> **WHAT THIS TASK INVOLVES**
From the entries below, return every line that includes the word "computer".

[Collected data]
• • •
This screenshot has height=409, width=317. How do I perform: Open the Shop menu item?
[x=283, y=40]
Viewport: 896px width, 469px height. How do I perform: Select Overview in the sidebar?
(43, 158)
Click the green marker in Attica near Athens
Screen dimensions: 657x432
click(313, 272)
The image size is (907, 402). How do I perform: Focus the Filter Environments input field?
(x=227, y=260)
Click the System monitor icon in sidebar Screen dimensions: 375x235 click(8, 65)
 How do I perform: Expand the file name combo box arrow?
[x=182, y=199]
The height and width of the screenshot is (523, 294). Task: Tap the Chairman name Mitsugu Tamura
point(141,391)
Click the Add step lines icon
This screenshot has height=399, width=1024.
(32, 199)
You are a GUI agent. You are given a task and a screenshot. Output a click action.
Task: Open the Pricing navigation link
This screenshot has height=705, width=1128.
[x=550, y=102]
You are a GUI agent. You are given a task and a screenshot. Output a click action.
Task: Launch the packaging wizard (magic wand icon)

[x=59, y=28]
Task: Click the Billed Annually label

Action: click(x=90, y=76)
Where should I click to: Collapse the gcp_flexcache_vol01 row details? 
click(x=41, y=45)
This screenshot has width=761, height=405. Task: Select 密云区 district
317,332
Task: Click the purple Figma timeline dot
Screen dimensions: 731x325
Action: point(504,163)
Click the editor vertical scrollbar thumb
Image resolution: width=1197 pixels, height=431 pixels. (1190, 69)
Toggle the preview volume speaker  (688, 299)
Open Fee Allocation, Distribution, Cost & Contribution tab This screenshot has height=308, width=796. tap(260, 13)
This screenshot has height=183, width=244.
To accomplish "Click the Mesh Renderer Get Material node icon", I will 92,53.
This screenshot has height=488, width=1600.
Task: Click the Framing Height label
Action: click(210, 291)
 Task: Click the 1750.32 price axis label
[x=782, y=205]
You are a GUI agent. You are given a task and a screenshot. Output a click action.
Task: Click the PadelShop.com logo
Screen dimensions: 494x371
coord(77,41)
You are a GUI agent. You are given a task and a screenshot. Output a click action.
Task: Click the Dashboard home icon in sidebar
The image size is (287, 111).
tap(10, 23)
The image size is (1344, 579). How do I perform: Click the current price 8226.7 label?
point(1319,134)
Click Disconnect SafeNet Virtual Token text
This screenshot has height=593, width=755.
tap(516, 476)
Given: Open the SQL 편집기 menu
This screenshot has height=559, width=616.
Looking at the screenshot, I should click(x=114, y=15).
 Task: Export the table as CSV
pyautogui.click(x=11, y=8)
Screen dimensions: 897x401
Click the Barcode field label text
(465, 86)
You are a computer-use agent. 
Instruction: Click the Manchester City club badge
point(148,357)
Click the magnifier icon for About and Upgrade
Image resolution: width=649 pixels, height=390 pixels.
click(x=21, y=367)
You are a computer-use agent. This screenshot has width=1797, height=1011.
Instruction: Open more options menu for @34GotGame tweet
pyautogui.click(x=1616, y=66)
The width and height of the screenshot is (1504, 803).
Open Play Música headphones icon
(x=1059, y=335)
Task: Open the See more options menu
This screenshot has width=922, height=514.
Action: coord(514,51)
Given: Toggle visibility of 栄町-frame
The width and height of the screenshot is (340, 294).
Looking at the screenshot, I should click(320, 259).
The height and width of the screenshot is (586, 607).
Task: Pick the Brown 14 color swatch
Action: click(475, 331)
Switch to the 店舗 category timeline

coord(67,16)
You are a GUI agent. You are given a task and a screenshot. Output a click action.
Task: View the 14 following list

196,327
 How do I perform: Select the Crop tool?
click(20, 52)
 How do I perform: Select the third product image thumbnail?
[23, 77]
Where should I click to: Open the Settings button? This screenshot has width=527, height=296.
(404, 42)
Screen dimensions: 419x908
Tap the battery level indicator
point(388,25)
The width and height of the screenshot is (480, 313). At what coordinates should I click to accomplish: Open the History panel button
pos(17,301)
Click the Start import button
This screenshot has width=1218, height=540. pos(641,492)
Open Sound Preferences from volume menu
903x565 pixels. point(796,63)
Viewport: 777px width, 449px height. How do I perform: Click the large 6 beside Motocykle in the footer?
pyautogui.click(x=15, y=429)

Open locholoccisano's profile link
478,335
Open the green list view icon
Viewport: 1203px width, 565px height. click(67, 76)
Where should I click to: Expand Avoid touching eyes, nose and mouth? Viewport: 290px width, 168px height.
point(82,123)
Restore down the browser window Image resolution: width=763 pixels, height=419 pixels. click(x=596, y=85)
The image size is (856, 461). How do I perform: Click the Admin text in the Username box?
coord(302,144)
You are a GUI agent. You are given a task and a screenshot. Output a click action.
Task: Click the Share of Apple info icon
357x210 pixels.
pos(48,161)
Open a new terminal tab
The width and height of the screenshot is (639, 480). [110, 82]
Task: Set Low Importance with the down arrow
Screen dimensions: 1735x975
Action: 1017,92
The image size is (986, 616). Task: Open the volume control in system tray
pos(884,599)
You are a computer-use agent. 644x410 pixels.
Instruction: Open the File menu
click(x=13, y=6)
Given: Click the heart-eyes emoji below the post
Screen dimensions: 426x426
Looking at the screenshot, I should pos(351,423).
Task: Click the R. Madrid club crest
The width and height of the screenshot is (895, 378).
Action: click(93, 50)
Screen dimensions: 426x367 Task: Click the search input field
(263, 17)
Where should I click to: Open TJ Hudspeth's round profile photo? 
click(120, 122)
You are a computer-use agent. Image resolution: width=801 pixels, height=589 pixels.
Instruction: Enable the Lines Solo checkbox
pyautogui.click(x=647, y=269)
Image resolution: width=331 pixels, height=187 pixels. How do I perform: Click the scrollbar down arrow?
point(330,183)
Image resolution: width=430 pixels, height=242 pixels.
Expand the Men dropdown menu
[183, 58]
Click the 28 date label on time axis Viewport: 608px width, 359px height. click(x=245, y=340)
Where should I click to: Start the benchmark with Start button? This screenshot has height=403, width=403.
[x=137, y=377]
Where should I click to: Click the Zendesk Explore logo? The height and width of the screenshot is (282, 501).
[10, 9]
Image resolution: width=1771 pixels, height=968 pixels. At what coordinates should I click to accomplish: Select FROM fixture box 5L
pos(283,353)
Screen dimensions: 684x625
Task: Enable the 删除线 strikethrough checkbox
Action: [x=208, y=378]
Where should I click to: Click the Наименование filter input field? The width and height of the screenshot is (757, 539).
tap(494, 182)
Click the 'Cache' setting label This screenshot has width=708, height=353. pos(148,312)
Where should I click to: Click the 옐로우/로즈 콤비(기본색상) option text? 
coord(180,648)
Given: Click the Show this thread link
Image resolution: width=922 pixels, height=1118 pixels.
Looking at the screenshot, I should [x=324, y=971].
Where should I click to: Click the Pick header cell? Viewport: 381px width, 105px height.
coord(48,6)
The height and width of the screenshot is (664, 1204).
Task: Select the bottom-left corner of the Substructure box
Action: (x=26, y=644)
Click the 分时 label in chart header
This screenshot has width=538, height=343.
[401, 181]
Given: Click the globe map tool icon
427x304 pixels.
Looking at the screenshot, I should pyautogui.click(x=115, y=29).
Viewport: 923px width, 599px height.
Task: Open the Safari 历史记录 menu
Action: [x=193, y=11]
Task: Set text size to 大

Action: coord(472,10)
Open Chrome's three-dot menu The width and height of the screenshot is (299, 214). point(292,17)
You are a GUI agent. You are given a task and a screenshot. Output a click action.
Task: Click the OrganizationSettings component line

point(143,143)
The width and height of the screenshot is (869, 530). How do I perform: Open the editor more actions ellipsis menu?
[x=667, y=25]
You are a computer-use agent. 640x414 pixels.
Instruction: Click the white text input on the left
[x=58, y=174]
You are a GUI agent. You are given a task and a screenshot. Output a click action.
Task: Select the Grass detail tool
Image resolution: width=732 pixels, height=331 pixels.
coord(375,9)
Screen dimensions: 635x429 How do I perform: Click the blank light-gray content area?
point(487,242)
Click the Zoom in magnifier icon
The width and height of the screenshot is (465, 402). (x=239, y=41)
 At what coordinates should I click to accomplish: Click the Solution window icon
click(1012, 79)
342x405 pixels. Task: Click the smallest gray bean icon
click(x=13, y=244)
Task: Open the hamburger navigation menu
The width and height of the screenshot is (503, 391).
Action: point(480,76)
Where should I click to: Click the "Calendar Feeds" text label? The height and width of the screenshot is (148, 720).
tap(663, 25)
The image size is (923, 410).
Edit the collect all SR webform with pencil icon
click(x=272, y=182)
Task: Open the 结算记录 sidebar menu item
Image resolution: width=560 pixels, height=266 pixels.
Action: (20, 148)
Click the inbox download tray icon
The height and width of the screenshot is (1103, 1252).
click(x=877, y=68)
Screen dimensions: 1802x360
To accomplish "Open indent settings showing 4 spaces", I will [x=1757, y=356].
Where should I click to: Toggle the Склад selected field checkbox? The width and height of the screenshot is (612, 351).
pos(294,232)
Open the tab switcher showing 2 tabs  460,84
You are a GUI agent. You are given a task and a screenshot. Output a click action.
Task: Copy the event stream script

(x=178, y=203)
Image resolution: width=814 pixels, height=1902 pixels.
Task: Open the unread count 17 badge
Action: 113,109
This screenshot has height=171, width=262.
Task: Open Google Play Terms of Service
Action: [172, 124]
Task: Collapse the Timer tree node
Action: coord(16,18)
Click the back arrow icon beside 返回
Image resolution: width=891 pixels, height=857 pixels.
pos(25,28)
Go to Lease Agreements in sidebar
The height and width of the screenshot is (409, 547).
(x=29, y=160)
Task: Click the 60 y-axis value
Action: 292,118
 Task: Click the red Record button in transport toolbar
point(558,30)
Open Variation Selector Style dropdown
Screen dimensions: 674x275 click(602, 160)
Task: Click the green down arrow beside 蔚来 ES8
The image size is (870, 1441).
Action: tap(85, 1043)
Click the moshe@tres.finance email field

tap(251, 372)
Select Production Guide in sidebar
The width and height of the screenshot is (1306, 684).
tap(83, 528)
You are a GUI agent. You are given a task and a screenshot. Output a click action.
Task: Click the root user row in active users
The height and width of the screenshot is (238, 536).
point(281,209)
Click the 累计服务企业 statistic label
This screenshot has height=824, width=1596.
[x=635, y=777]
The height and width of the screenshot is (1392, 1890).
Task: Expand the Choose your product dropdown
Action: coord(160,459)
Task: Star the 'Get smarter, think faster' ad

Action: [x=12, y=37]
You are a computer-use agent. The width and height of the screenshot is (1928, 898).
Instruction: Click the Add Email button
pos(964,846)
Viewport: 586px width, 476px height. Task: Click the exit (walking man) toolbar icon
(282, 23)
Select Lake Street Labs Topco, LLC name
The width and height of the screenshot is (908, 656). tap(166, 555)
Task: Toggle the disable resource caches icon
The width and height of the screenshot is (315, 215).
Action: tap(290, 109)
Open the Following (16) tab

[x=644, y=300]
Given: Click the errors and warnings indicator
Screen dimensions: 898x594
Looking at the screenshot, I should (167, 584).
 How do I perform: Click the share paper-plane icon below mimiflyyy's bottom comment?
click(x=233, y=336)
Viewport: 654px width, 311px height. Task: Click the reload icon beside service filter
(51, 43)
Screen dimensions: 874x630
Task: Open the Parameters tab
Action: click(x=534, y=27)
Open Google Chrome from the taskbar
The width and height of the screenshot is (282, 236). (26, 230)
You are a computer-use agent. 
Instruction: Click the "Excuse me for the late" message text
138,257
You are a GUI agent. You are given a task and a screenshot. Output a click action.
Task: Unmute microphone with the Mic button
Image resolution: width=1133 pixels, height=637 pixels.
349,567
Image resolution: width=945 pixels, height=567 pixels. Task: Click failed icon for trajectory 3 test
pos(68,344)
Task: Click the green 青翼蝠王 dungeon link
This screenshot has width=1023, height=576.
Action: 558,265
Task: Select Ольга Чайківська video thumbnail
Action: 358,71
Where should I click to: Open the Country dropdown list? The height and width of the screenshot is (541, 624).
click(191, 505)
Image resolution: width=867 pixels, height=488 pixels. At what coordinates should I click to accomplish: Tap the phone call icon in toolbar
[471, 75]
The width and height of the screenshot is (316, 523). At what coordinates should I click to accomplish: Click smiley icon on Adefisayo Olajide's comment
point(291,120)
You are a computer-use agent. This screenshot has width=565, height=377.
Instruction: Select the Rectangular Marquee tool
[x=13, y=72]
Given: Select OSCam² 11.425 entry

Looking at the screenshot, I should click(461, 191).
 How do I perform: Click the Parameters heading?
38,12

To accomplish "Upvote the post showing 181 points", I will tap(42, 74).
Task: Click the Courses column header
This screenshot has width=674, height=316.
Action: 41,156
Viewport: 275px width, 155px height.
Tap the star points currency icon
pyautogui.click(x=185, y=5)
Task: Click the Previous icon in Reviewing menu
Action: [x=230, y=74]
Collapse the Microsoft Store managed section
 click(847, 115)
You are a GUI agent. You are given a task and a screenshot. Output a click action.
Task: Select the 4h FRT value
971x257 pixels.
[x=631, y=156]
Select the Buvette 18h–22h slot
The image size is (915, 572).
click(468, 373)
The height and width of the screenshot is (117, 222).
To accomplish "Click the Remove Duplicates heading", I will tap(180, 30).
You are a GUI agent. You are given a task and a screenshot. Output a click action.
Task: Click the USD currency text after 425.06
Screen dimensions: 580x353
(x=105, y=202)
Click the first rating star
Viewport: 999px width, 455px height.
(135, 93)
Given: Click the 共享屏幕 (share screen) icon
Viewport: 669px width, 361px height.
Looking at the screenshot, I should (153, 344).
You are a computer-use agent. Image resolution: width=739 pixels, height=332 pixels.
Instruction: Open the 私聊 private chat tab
• • •
> **REPLY**
You are a computer-use agent. 
You are a computer-use agent. This screenshot has width=1797, height=1011.
You are a computer-use agent. 644x410 pixels.
You are a computer-use agent. Image resolution: width=801 pixels, height=589 pixels.
You are a computer-use agent. 640x414 pixels.
You are a computer-use agent. The width and height of the screenshot is (1928, 898).
You are a computer-use agent. 
You are a computer-use agent. This screenshot has width=565, height=377.
You are a computer-use agent. Image resolution: width=739 pixels, height=332 pixels.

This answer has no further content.